При составлении в 1462 г. второй редакции Киево-Печерского патерика Кассиан, расположив материал в хронологическом порядке, дополнил текст сказания о начале печерского монастыря. Ю. А. Артамонов подчеркивает особую важность этого момента, так как именно вторая Кассиановская редакция получила наибольшее распространение в письменности Древней Руси и легла в основу всех дальнейших переработок этого памятника.[24] По мнению Л. В. Ольшевской, различия между Арсеньевской и Кассиановской редакциями патерика можно объяснить особенностями общественно-политических установок их создателей.[25]
В данном исследовании мы использовали список Киево-Печерского патерика Кассиановской второй редакции, составленный «повелениемъ и замыслом старца печерьскаго, инока Алексея Вълынца. А написася в лето 7062 (1554 г.) индикту 12, месяца марта 2, рукою многогръшнаго, и хужшаго во человецех дьячка Нестерца».[26] Данный список, составленный, по всей видимости, в стенах Киево-Печерского монастыря, имеет все характерные признаки, отличающие списки Кассиановской второй редакции: послание Феодосия о латинской вере и «Слово» о смерти игумена Поликарпа расположены в конце сборника, наличие особой концовки с летописью редакции, материал расположен в хронологическом порядке. Летописное известие о внесении имени Феодосия в Синодик следует за «Словом» о перенесении мощей святого, рассказ о епископе Нифонте располагается до послания Симона к Поликарпу, а слово о первых черноризцах печерских – за похвалой Феодосию Печерскому.
Несмотря на наличие традиционных агиографических мотивов, патерик дает богатый материал об экономической и политической жизни монастыря, сообщает немало фактов, характеризующих быт и социальное происхождение монахов. Для выявления повседневных представлений для нас важно обратить внимание на те сюжеты, которые были включены в повествование не специально, а попали туда помимо воли автора.
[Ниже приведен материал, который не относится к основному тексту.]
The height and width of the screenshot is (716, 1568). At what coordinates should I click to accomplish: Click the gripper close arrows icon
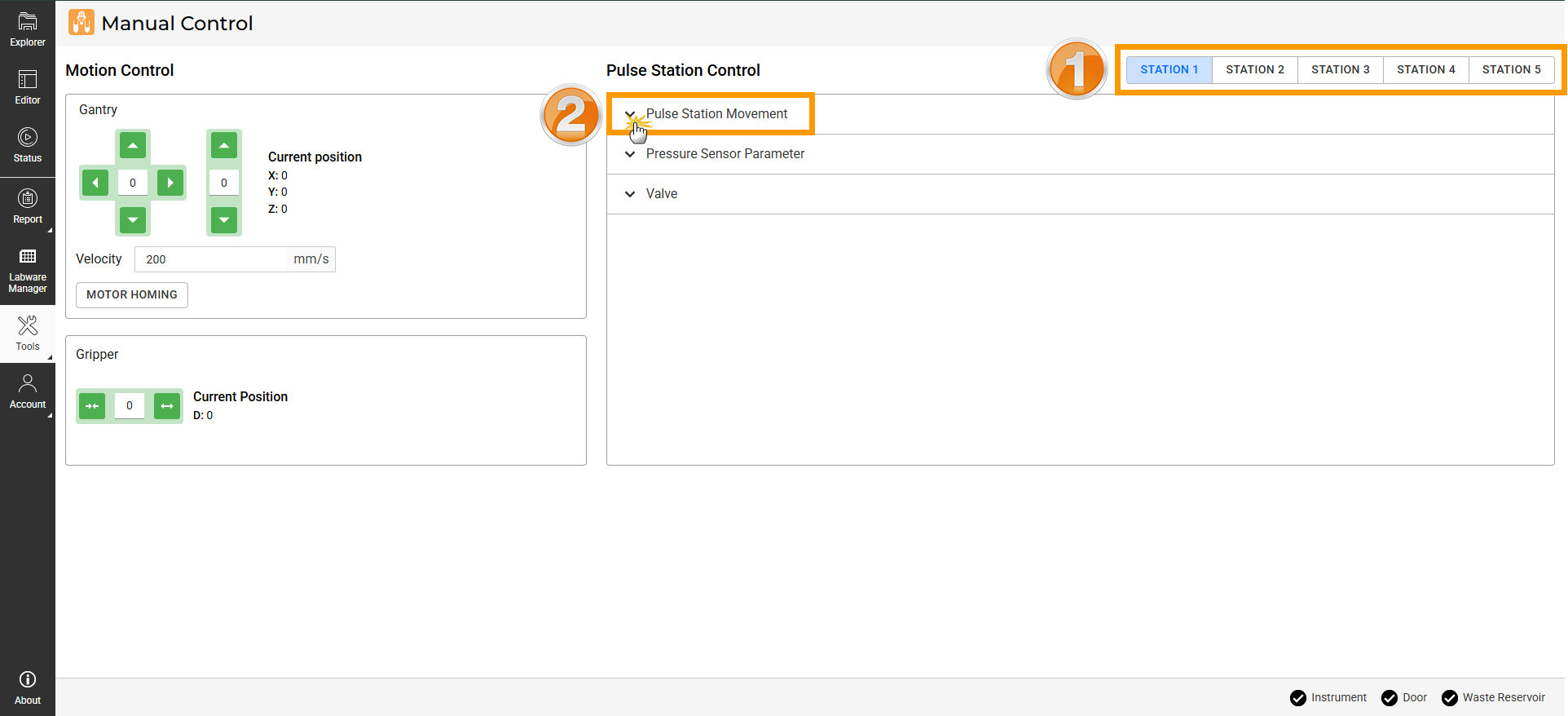click(x=92, y=406)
Повседневная жизнь киево-печерских монахов и монастырский быт довольно длительное время не являлись предметом специального научного исследования, хотя некоторые составляющие такого понятия, как повседневность, так или иначе, затрагивались многими учеными. В трудах Н. М. Карамзина, С. М. Соловьева, В. О. Ключевского история Киево-Печерского монастыря рассматривается в общем контексте истории России. Для них характерно несколько возвышенное представление о монастыре, его идеализация. Сосредоточившись на начальной истории монастыря, его экономических и политических проблемах, историки обошли вниманием самих обитателей монастыря и их образ жизни.
С. М. Соловьев рассматривал Печерский монастырь как образец нравственности и благодетели, как центр средоточия духовной жизни Киева. По его словам, «входя в монастырские ворота, мирянин переселялся в иной, высший мир, где все было чудесно, где воображение его поражалось дивным сказаниям о подвигах иноческих, видениях, о сверхъестественной помощи в борьбе с нечистой силой».[27] Сходную оценку Киево-Печерскому монастырю дает и Н. М. Карамзин.[28]
В. О. Ключевский истории Киево-Печерского монастыря практически не касался, отмечая только, что «Печерский монастырь был средоточием, куда притекало все властное и влиятельное в тогдашнем русском обществе, все, что делало тогда историю русской земли: князья, бояре, епископы, купцы».[29] Подобно Н. М. Карамзину и С. М. Соловьеву, В. О. Ключевский подчеркивал роль Киево-Печерского монастыря как «собирательного фокуса, объединившего рассеянные лучи русской жизни».[30]
В появившихся позднее работах М. С. Грушевского, С. Ф. Платонова, М. Н. Покровского, М. Д. Приселкова, Г. В. Вернадского, Н. И. Костомарова, встречаются упоминания о Киево-Печерском монастыре, которые, главным образом, ограничиваются рассмотрением приоритетов экономической и политической деятельности киево-печерских игуменов.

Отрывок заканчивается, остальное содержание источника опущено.